[[ MATERIAL FOR THIS TASK, beginning ]]
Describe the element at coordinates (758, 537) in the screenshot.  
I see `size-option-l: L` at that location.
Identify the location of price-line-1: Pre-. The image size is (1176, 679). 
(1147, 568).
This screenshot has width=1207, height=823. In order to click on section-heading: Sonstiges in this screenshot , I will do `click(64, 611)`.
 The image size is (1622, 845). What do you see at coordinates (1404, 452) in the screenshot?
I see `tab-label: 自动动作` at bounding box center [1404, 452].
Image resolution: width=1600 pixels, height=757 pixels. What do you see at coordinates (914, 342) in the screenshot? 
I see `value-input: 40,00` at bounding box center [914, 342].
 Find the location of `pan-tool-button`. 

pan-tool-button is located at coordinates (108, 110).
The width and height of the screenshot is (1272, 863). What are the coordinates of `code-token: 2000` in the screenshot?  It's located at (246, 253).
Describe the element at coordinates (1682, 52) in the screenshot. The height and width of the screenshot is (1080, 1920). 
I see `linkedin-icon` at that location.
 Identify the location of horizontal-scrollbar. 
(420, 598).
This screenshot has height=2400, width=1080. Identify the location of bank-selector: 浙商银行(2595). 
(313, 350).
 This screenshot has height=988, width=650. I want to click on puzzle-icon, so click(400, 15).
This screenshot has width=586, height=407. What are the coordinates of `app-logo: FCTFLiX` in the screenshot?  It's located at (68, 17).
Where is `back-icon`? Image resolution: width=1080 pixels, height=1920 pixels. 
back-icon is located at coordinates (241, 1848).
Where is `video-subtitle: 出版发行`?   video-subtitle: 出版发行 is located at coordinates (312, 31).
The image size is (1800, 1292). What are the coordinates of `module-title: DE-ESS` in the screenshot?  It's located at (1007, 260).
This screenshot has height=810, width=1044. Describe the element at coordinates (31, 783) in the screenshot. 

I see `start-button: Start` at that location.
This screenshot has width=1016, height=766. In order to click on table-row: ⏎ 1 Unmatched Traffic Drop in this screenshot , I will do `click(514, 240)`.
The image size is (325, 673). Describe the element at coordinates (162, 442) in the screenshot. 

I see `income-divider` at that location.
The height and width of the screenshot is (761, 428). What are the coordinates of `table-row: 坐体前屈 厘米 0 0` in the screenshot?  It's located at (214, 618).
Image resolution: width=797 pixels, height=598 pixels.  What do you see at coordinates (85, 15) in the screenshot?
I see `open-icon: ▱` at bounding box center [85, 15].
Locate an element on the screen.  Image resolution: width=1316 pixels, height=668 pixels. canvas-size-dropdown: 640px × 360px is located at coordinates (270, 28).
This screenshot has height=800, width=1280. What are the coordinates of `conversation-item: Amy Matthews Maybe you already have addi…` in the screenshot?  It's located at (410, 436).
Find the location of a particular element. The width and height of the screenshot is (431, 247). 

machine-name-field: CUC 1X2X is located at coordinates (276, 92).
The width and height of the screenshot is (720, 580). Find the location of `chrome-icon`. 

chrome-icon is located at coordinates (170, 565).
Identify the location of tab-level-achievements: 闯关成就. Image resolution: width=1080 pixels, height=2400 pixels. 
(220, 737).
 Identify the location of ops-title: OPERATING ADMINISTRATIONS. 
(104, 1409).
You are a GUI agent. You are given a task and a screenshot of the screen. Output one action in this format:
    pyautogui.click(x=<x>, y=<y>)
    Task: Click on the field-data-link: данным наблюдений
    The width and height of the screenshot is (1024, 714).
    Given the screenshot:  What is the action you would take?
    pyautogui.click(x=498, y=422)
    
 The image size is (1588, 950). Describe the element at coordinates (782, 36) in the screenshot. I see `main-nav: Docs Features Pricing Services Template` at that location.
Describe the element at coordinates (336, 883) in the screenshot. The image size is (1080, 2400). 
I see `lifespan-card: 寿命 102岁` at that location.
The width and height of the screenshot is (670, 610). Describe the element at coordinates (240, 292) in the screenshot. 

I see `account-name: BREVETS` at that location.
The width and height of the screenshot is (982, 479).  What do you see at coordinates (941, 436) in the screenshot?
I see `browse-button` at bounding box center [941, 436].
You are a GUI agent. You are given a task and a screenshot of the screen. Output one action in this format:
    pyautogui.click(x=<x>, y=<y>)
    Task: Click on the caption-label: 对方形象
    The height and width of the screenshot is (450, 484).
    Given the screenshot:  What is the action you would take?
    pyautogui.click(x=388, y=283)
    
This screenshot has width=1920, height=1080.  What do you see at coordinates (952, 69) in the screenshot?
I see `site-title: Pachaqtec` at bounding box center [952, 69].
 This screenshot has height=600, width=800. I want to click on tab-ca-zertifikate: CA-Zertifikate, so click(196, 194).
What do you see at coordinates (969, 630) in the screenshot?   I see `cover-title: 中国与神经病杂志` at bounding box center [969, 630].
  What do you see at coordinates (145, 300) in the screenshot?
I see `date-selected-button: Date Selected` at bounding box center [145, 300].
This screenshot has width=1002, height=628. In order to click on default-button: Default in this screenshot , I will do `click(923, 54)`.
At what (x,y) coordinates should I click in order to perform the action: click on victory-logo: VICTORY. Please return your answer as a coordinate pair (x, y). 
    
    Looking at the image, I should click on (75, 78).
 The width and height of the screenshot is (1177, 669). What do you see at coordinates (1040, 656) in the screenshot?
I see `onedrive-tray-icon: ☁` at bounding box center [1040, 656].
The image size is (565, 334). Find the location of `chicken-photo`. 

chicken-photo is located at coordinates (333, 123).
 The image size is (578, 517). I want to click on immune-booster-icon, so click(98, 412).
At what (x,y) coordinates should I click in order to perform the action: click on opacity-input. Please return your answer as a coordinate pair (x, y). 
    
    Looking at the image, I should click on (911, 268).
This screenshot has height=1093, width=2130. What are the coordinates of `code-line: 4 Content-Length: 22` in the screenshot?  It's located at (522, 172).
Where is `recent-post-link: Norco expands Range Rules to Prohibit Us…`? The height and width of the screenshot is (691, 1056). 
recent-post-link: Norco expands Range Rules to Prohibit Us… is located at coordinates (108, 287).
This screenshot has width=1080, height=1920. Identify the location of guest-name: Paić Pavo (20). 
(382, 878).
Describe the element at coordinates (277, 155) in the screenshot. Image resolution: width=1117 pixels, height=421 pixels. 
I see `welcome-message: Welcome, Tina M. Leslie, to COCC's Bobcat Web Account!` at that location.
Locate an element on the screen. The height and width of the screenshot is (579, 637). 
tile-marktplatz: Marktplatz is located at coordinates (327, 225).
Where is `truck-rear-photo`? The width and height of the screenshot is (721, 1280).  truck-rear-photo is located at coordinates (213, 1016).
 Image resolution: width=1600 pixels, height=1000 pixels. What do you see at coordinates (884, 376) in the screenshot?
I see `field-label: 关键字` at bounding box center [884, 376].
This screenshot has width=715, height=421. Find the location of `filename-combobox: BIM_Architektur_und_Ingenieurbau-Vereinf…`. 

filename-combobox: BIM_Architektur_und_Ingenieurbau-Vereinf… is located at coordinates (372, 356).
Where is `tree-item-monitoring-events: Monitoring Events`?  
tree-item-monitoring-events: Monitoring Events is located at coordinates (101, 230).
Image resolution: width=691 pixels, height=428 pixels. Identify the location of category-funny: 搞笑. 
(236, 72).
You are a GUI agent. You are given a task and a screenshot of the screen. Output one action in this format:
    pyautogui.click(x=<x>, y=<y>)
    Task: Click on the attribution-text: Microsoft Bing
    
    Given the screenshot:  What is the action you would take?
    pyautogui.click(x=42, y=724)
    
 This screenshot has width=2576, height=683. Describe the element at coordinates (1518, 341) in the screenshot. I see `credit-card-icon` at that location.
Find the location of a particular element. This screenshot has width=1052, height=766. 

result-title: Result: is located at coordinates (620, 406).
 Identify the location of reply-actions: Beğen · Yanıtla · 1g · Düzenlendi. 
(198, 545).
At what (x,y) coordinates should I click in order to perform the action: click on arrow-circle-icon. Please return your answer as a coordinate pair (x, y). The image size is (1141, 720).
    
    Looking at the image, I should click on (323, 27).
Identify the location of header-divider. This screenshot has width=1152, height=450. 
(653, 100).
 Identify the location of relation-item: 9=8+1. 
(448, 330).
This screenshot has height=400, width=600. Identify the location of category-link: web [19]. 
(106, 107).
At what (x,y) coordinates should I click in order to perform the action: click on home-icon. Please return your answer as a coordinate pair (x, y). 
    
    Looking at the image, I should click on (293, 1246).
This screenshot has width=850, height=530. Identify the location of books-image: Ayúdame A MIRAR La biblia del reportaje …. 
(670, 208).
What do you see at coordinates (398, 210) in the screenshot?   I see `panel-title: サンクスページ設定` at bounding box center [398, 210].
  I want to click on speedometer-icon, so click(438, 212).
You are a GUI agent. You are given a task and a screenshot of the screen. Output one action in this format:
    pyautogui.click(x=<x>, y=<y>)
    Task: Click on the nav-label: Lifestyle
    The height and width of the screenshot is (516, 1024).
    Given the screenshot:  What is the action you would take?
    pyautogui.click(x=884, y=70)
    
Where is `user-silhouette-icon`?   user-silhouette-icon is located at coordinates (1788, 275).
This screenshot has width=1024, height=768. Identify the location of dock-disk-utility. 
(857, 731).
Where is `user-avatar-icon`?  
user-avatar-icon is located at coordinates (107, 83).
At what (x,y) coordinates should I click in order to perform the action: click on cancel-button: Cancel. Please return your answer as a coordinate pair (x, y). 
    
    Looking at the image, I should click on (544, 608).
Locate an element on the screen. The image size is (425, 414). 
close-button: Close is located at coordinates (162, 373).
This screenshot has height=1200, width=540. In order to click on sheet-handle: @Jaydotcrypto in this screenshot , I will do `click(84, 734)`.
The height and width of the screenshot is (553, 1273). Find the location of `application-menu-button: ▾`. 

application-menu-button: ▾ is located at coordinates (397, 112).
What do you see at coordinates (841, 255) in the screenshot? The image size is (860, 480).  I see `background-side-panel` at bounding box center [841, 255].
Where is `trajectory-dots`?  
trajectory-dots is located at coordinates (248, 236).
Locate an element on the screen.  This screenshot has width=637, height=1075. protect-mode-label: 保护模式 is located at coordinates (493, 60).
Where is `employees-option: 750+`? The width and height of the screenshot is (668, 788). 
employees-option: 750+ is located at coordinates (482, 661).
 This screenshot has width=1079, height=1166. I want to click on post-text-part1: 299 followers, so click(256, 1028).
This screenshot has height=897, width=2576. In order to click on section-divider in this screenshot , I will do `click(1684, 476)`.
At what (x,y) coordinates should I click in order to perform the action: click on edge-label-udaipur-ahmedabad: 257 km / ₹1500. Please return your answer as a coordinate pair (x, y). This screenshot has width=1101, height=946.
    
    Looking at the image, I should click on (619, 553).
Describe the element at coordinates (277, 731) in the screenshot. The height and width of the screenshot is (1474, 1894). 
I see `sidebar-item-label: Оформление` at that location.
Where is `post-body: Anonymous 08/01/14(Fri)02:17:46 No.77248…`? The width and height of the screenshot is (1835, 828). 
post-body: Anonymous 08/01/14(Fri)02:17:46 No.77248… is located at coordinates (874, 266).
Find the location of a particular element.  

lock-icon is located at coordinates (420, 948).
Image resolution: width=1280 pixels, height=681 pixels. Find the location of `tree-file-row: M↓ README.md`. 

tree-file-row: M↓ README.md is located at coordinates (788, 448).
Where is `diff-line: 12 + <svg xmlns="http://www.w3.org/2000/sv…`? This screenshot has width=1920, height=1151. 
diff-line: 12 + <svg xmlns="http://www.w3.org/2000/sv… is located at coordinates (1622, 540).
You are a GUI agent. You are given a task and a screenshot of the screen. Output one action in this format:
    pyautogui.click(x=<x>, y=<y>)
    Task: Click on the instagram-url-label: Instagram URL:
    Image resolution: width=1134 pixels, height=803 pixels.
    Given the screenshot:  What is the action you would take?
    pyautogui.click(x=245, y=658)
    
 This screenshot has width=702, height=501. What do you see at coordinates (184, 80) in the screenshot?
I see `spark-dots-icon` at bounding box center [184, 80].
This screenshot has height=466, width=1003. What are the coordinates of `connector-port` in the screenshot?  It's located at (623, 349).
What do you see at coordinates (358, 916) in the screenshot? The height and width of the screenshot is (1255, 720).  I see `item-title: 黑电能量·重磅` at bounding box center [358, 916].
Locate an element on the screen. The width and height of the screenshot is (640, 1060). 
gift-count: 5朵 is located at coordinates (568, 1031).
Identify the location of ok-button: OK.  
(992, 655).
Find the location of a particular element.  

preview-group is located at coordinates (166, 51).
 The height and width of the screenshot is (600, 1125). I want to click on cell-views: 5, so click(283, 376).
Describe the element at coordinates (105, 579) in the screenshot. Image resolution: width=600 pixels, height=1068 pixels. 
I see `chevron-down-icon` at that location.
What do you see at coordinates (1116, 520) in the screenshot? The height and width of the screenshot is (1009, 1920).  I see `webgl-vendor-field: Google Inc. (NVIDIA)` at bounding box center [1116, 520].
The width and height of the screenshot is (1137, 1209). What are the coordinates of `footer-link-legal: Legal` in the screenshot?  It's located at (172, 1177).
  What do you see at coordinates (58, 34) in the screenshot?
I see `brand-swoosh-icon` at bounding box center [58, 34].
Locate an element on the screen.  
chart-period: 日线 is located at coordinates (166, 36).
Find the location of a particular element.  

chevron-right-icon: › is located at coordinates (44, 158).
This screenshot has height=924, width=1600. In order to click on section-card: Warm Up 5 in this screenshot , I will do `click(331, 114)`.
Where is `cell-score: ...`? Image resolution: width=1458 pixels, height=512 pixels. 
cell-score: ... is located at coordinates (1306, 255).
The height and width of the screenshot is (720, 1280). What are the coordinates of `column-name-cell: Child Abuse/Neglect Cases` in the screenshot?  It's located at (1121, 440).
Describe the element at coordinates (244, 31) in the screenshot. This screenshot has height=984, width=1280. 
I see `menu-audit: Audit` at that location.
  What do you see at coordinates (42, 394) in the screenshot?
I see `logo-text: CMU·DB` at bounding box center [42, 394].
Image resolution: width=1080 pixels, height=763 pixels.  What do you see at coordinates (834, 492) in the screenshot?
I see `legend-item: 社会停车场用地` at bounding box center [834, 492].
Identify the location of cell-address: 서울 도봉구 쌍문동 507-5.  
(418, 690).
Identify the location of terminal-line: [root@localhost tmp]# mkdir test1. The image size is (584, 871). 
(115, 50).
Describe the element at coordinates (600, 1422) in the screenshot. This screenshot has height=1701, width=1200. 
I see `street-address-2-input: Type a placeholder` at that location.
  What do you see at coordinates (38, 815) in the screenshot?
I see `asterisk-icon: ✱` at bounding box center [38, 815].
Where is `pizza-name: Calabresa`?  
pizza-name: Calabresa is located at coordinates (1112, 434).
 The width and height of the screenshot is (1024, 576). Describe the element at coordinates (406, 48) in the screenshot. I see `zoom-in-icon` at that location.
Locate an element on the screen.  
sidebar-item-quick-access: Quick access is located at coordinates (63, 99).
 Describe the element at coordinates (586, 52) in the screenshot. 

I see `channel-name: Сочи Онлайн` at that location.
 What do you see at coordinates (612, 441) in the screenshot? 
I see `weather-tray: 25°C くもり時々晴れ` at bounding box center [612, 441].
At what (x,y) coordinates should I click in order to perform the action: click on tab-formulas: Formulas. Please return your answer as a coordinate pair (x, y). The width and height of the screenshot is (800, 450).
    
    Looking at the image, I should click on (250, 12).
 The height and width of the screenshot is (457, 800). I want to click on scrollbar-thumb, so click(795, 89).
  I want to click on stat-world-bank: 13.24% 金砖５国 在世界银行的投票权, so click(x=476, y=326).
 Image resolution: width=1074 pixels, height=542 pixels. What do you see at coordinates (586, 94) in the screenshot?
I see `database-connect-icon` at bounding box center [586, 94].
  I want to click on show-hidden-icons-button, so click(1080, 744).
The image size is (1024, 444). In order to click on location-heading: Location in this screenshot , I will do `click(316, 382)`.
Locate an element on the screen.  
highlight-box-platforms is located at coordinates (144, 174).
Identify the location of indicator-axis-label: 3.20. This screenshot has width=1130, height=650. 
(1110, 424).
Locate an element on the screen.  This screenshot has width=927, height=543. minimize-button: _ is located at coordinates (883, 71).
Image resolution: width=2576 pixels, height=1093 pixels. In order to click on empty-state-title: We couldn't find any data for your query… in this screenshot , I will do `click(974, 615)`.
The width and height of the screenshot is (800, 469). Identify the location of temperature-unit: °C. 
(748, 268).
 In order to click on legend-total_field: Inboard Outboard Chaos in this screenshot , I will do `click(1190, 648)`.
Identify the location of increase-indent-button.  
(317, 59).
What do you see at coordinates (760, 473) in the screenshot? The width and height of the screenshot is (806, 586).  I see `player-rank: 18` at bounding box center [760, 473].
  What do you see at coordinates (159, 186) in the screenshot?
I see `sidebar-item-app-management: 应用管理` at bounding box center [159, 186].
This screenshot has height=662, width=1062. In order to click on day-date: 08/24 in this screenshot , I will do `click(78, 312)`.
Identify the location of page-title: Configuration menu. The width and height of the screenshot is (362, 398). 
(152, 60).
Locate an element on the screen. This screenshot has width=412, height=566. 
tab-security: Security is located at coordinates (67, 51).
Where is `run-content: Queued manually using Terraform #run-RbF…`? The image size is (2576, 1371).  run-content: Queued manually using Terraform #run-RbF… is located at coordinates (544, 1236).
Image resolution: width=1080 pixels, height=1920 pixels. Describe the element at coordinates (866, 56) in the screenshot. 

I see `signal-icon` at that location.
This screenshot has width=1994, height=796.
[[ MATERIAL FOR THIS TASK, end ]]
- **WRITTEN TASK**: Duplicate the data above word for word, beginning at the line that contains "What do you see at coordinates (398, 210)" and stopping after the line that contains "I want to click on speedometer-icon, so".

- **SOLUTION TO THIS TASK**:
What do you see at coordinates (398, 210) in the screenshot?   I see `panel-title: サンクスページ設定` at bounding box center [398, 210].
  I want to click on speedometer-icon, so click(438, 212).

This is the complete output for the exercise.